My dogs always wear their ID collars. You never know when they will get out.
- You’re distracted at the door and they make a break for freedom
- Tradesmen leave gates open
- Gardeners disturb a fence section opening a gap
- Dave forgets to install the X-Pen across the carport opening
- Tree widow-maker smashes fence section.
- Fido learns to scale the chain link
- Fido leaps tall fences in a single bound
Though you mean to be good, there are just too many ways for the fence to develop a break and hounds will go walkabout if the fence is broken or they know how to defeat the fence. Mine are walkabout 1-2 times a year, usually as a result of a fence malfunction.
Old School Collar and Tags
There is a simple bit of technology, the collar and dog tag that will get your dog back quickly if encountered by a neighbor. If your dog has the sense to approach a human for assistance, a speedy return is a phone message or walk away. Without a tag, pup is off to the impound for identification and return complete with fine and service fee for boarding.
I buy my hounds tags from http://www.boomerangtags.com, a US online seller of engraved tags. Their stainless steel tags may be engraved on both sides giving your phone numbers and street address on one side and alternate contact instructions on the other, a family member, rescue, or your vet. These tags will outlast a greyhound so they are best for those who are more or less permanently settled. I’ve been handing mine down from dog to dog.
And no batteries are required. No smart phone app. No Google search. All needed information is in the clear on the tags. The only problem is that collars do slip off and s-hooks may not be tightly crimped.
To get around the s-hook problem, I use a 2.5 cm key ring to attach tags to collars. I’ve never had a collar come back from a walk missing tags since switching to stainless steel key ring attachment.
Why the UK wants all dogs chipped
The UK animal control folk and the rescues (various Dog Trusts) receive naked dogs. Without chipping, there is no way to ID the dog and determine the owner. So the dog goes from the strays process to the unknown owner process. If you are lucky, you call the correct agency and they associate one of the inmates with your pet’s description. With a chip, they look your pet up in the chip-service’s registry and call you — assuming your registry record is up to date.

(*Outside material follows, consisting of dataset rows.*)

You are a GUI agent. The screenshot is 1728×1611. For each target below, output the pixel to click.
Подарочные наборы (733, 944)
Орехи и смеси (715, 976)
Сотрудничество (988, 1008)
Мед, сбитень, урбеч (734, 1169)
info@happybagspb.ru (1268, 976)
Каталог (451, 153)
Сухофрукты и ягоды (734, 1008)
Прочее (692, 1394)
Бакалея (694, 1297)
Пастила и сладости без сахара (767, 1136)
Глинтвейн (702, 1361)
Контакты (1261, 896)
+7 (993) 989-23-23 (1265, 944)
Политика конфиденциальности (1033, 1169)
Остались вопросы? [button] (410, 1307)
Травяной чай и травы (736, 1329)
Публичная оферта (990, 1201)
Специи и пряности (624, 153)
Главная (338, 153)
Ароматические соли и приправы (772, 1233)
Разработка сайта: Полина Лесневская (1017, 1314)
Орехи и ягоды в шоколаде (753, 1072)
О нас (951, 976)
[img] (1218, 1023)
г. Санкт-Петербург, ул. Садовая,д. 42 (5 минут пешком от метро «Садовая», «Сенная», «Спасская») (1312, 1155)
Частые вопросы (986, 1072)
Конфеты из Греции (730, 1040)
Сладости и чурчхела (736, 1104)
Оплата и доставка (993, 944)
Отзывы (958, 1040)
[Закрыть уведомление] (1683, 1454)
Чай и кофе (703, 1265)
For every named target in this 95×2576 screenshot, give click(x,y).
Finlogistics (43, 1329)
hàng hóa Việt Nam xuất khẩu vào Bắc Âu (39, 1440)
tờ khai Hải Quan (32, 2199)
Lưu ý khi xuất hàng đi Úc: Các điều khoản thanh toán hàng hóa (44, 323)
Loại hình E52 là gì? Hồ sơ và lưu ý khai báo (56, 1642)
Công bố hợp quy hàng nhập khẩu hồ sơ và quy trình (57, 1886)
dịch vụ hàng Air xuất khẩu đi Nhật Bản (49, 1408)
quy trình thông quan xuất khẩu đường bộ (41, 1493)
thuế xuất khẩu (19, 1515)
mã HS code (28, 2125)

In some cases, the registry also contacts you.
Greyhounds are identified by tattoos while racing. Each dog has a unique designator that identifies the individual dog, usually some combination of birth month and year, litter number, and dog’s place in the tattoo order in the US. In the UK, it appears that each dog is given a unique alphanumeric string.
In questioning US vets, it turns out that they’re not taught about greyhound tattoos. Or they slept through that part of lecture. US vets are unaware that birth year is encoded in the tattoo. They don’t know that the National Greyhound Association (NGA have their act together) is the US racing greyhound registry. AKC is clueless about greyhounds.
If the US vets don’t know about the NGA registry, it is unlikely that US shelter workers will know. Only the many greyhound rescues track hounds by tattoos but there is no central registry of former racers as their is with racers as few pet owners request title transfer from the racing owner. And we all move around so it is unlikely that the local greyhound rescue will have a record of a random hound.